— WHAT YOU HAVE TO DO —
From the line that contains "Click the client lookup magnifier icon" to the last line of the records below, retype each line exactly; leave out everything else.

— THE DATA —
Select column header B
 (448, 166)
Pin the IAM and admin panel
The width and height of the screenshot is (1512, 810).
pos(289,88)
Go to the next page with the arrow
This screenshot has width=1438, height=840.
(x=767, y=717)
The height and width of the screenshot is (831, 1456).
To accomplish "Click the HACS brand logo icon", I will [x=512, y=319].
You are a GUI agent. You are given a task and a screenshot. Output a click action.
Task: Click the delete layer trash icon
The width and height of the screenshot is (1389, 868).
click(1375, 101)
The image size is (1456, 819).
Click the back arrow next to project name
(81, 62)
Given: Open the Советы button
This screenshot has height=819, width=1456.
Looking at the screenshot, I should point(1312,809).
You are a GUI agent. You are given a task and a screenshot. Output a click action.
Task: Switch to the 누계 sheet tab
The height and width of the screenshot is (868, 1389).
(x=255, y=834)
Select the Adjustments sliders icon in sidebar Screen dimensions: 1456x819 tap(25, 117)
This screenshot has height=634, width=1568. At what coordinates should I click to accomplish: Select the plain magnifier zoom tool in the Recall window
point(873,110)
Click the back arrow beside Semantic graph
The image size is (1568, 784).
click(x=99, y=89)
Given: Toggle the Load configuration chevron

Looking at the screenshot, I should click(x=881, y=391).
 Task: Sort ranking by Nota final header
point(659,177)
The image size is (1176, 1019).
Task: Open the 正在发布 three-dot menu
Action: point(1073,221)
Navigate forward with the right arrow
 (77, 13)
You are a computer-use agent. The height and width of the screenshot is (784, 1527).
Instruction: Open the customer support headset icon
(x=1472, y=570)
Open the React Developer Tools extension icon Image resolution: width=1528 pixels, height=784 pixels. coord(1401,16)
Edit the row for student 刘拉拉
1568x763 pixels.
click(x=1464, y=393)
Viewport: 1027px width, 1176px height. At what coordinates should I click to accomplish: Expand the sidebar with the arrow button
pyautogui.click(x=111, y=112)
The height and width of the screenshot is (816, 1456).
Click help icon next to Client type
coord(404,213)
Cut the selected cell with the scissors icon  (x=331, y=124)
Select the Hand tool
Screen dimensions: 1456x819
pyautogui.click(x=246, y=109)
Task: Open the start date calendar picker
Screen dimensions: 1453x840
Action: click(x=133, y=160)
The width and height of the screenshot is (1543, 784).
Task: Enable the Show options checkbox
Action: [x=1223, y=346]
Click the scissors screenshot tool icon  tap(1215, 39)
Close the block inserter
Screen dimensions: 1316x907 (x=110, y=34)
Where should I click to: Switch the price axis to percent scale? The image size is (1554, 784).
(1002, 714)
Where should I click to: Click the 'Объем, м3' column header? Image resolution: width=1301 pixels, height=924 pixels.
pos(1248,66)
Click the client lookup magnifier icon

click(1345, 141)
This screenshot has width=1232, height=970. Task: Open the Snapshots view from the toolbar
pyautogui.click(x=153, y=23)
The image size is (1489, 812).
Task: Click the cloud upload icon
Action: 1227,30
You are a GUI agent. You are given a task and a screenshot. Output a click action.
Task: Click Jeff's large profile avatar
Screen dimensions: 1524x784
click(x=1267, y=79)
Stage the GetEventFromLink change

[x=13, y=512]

— ANSWER BELOW —
Click the client lookup magnifier icon

click(1345, 141)
This screenshot has width=1232, height=970. Task: Open the Snapshots view from the toolbar
pyautogui.click(x=153, y=23)
The image size is (1489, 812).
Task: Click the cloud upload icon
Action: 1227,30
You are a GUI agent. You are given a task and a screenshot. Output a click action.
Task: Click Jeff's large profile avatar
Screen dimensions: 1524x784
click(x=1267, y=79)
Stage the GetEventFromLink change

[x=13, y=512]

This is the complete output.